Warfare may be such a general phenomenon that as an explanation factor it is only of limited value (Claessen 2006). Only the presence of centralized political communities, sophisticated military organization, and preparedness guarantees expansion and state building (Turney-High 1949; Otterbein 1994). In other words, a certain degree of social complexity is necessary for state formation by means of warfare and subjugation. The Mae Enga seem rather sophisticated and competent warriors, but warfare among them leads only to the reshuffling and redistribution of people, groups, land and pigs, but not to state formation (Meggitt 1977). There must be an internal authority structure before real conquests can start. The presence of a ‘chief’ is not enough. Besides, Yoffee has shown that the concept of chief and chiefdom as such is highly problematic (Yoffee 1993).

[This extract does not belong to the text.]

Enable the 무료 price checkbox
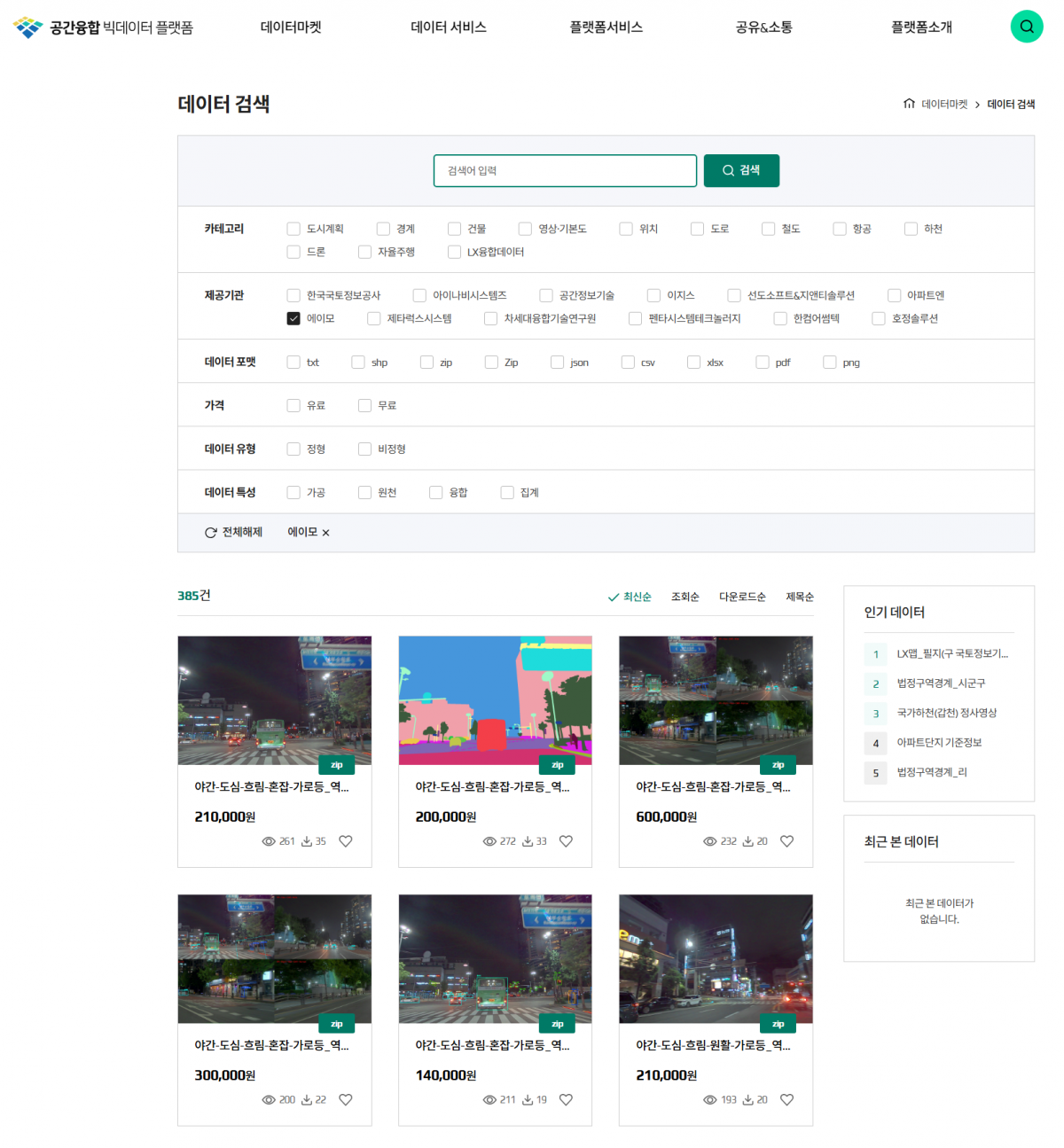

With (environmental) circumscription and population pressure, it is the well-known problem of the chicken and the egg. Anyhow, it seems to me that population size should not be considered an independent variable. On the other hand, I find the idea of environmental and social circumscription as an explanatory factor very attractive, although I do not see how the origins of states in early medieval Europe can be explained in this way without much special pleading. But the control of ways and nodes of communication, both geographical and social, and networks of communication and exchange, can be at least as important as a starting-point of state formation. It may have played an important, if not a decisive role, in the origin of the state in early dynastic Egypt at Hierakonpolis (Wilkinson 1999: 46–47; Bard 2000; the Fayum had nothing to do with that). The origin of the state in South Mesopotamia, which was earlier, apparently was strongly stimulated by environmental constraints caused by the changing environment, control of watercourses and the struggle for arable land (Nissen 1983: 44–45). Yoffee here emphasizes, however, the ‘bottom-up aspects of power’, the effects of ‘urbanisation/ruralisation’ and ‘[the] creat[ion] and marshal[ling of] symbolic and ceremonial resources’ (Yoffee 2005: 2, 60, 33–34).

In Archaic Greece warfare was not, as is often thought, a decisive factor in the formation of the polis-state, neither was population pressure (van der Vliet 2011). In the beginning, warfare was rather a matter of predatory raiding oversea than of battling for land. The only example of military expansion and conquest here is Sparta, and its successful subjugation and conquest of a neighboring territory and its inhabitants happened as a consequence of Spartan state formation. In Athens, political integration was achieved by ritual, as well as by symbolic and ceremonial means. Finally, the essence of Bohannan's remark in my opinion still remains true. Notwithstanding that we are now archaeologically much better and with much more sophistication informed about process of societal evolution, the interpretation of archaeological data, however, remains what the word says: interpretation. All our definitions of archaeological correlates of big men, chiefdoms, Early States, etc. in the end are hypotheses which we cannot confirm by hard means. That fact remains.